**Text**
— start —

Why the short story writer Amy Hempel should be a literary star

By Erica Wagner

“That reminds me of when I knew a romance was over.” So begins “The Quiet Car”, the 14th of 15 stories in Amy Hempel’s mesmerising new collection. “I had not seen this fellow for a while, but he suggested we meet up at the train station and take the Acela somewhere, so I thought we’d have several hours to catch up. And then at the station, we boarded and he led me to our seats in the Quiet Car.” Here are Hempel’s characteristic traits: setting you down into something that seems already to have begun; a confiding tone; a wry humour. The narrator is a little adrift, as Hempel’s narrators often are, renting a falling-down house for the summer, not quite belonging, looking at life side-ways. The story, like many here, is very short, the language compact, elegant and plain, yet somehow along the way working quiet miracles of observation and understanding.

Hempel is a literary star in her native United States, where writers of short stories are given their due. Her fame hasn’t quite reached across the Atlantic yet, though the same could once have been said of Lydia Davis and George Saunders. She publishes sparingly: her first collection, Reasons to Live, appeared in 1985; this new book is her fifth collection. She is also the editor – with another wonderful American writer of short fiction, Jim Shepard – of Unleashed: Poems by Writers’ Dogs, which includes contributions from writers such as Denis Johnson, Edward Albee and John Irving – or rather, by their dogs. Dogs are a recurrent theme in her work – her last collection, published a decade ago, is The Dog of the Marriage – and one of the most powerful stories here, “A Full-Service Shelter”, seems, on the surface, to be simply the narrator’s account of working at a canine shelter.

But it is, rather, an incantation of compassion. The “full service” in question is death, and the nameless narrator negotiates a slippery line between rescue and resignation. The narrator is the one who makes up the beds of the doomed dogs “with beach towels and bath mats and Scooby-Doo fleece blankets still warm from industrial dryers”. There is nothing maudlin about this story, however, and that is another of Hempel’s mysterious gifts: her pieces are full of feeling, but there is an objectivity to the dissection of that feeling which keeps sentimentality safely at bay.

— end —

**Set exercise 1**
Edit the Amy Hempel text, writing out everything from "Hempel is a" down to "at a canine shelter." with "sparingly" changed to "rarely".
**Set exercise 2**
In the Amy Hempel text, what is the title of the collection she published a decade before this new one?
Nothing in the records is needed here.

**Supplied material**
— start —

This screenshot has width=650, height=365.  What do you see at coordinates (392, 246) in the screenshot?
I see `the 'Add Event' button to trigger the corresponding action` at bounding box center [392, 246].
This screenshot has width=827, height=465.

— end —
— start —

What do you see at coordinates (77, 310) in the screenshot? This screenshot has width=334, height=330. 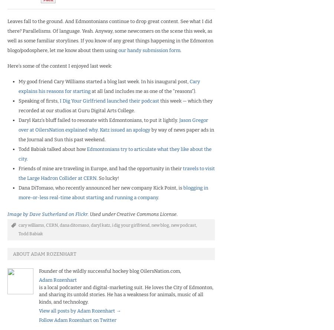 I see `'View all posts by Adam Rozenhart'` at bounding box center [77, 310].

— end —

**Expected answer 1**
Hempel is a literary star in her native United States, where writers of short stories are given their due. Her fame hasn’t quite reached across the Atlantic yet, though the same could once have been said of Lydia Davis and George Saunders. She publishes rarely: her first collection, Reasons to Live, appeared in 1985; this new book is her fifth collection. She is also the editor – with another wonderful American writer of short fiction, Jim Shepard – of Unleashed: Poems by Writers’ Dogs, which includes contributions from writers such as Denis Johnson, Edward Albee and John Irving – or rather, by their dogs. Dogs are a recurrent theme in her work – her last collection, published a decade ago, is The Dog of the Marriage – and one of the most powerful stories here, “A Full-Service Shelter”, seems, on the surface, to be simply the narrator’s account of working at a canine shelter.

**Expected answer 2**
The Dog of the Marriage